Having never run more than 10K I would say just do one. Not that it is not possible as many people run multi day consecutive marathons or ultras. This generally requires several years running so your body is strong enough. Sure you may get round them both but you may also pick up an injury to put you out a long time.Perhaps speak to the second charity and explain the situation and ask if they will give you the golden bond place for the following year - I'm sure most of the charities are reasonable. After all it is in their interest that you are 100% committed.
It's possible. However, if the furthest you've run is 10k, then by April, once you've completed the first marathon you'll probably have trouble walking for about 3 days after, let alone running a second 6 days later. Give it a couple of years and a few more marathons then yes one a week at lsr pace will seem easy.
Thanks everyone for the advice, but I am still unsure- as I don't want to be ungrateful and let anyone down - and also if I run two in one week surley I will eb able to generate some publicty / more interest and thus get more money for said charities? I ahve alwasy wanted to run London marathon but I have agreed to Brighton, and as stated won't go back on that - so if I only do one it will be Brighton, but I don't want to regret turning down London??
My training plan was to start by doing x3 5k a week and x1 10k and then take it up to x3 10k and x1 15-20k a week before christmas, and then hopefully build it up from there.

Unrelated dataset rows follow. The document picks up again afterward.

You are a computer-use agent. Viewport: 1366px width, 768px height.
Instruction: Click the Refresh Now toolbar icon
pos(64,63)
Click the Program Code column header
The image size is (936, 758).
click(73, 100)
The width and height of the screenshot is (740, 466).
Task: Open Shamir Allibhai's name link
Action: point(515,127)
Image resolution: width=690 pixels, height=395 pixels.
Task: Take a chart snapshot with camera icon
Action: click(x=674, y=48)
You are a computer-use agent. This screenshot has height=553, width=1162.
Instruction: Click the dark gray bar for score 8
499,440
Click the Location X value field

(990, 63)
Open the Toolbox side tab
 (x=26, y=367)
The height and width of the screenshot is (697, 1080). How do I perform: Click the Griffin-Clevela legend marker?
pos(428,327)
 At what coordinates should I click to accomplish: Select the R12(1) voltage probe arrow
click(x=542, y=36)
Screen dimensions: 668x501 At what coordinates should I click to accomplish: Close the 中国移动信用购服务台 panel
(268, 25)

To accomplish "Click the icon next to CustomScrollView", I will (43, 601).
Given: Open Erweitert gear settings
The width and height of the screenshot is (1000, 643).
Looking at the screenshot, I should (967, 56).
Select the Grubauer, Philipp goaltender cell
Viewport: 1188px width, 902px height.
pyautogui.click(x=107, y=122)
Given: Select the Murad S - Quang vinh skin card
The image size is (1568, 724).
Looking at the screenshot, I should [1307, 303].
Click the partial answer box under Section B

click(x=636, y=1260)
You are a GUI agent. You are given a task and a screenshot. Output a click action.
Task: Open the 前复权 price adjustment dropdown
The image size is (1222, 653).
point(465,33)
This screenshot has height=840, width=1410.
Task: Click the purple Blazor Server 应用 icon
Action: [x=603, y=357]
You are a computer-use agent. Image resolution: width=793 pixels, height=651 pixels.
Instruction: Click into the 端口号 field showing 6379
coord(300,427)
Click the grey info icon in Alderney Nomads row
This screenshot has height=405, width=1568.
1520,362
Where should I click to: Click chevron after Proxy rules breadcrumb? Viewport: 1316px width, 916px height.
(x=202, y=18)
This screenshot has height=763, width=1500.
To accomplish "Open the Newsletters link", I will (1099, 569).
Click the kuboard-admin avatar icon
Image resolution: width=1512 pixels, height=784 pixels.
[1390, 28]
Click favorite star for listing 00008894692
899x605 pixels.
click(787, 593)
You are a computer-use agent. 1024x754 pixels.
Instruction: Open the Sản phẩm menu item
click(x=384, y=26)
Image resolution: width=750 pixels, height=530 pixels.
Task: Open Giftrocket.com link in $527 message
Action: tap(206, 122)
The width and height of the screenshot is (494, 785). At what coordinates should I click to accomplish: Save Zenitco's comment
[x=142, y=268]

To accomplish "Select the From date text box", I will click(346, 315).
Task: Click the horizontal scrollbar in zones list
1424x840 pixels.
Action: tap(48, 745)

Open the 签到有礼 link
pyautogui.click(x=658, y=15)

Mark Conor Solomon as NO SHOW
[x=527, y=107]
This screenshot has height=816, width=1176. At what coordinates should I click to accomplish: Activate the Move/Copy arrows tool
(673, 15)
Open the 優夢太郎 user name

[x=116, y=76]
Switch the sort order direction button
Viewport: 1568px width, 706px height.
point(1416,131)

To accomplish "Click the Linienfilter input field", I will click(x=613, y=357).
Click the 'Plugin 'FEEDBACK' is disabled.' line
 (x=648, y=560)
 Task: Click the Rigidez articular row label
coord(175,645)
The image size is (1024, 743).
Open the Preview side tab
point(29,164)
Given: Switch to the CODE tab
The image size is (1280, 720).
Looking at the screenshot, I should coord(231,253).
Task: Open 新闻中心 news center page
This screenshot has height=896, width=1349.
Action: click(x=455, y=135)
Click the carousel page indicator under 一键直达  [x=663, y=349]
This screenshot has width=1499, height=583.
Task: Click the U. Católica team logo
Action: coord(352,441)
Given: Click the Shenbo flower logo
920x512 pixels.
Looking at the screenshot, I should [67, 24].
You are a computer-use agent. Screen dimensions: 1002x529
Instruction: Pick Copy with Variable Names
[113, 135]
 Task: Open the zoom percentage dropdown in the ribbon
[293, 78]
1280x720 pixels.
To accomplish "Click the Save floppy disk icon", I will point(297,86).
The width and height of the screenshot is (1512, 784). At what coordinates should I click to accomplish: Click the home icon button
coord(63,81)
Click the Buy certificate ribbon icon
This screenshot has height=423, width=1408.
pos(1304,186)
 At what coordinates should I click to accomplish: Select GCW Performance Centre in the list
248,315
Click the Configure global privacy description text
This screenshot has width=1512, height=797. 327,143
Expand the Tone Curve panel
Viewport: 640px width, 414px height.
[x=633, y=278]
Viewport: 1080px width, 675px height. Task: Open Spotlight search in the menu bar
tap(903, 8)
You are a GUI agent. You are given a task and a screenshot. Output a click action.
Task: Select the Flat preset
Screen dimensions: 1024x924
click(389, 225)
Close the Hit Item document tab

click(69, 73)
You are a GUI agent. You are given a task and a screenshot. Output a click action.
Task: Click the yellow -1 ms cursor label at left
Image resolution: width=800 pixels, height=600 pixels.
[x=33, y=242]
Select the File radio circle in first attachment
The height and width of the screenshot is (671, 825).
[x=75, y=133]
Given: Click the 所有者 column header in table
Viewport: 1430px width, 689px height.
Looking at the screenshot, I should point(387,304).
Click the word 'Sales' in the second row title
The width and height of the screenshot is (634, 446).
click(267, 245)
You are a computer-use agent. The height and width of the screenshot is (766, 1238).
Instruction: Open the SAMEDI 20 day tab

But I just have no real idea of how my body will take it - when I ran 10k in a race for life last month I didn't ache or have any side effects, but then I took it slow finishing in an hour and 10mins... Part of me thinks it would be so awesome to do it but then I don't want to just be a foolish idiot who ends up screwing them both up?
Jane, running a 10k, whether it was easy or flat out, is a world away from completing a marathon at the easist pace you can. I didn't have any aches after my first half marathon, but like most people I had to walk backwards down stairs after my first marathon.
in brief - Physically - its a big ask seriously
you did ask what the experienced runners think
The golden bond places for charities will always be there - and if you are successful at Brighton then they will be happy to offer you one for 2014 for London.
I have only been running a year or so but found the step up from 10k to a half marathon quite hard - looking back at it 10ks are 'easy' now but the step up to 13 miles is a whole different matter and having done a few now and embarking on marathon training for the first time I am expecting it to be hard. i would never comtemplate doing a second one a week after the first - I just know I couldnt do it.
You may well end up letting your sponsors down for the London one if you are exhausted after Brighton. Or even just had say very sore knees or blisters. And I'd be surprised if you weren't.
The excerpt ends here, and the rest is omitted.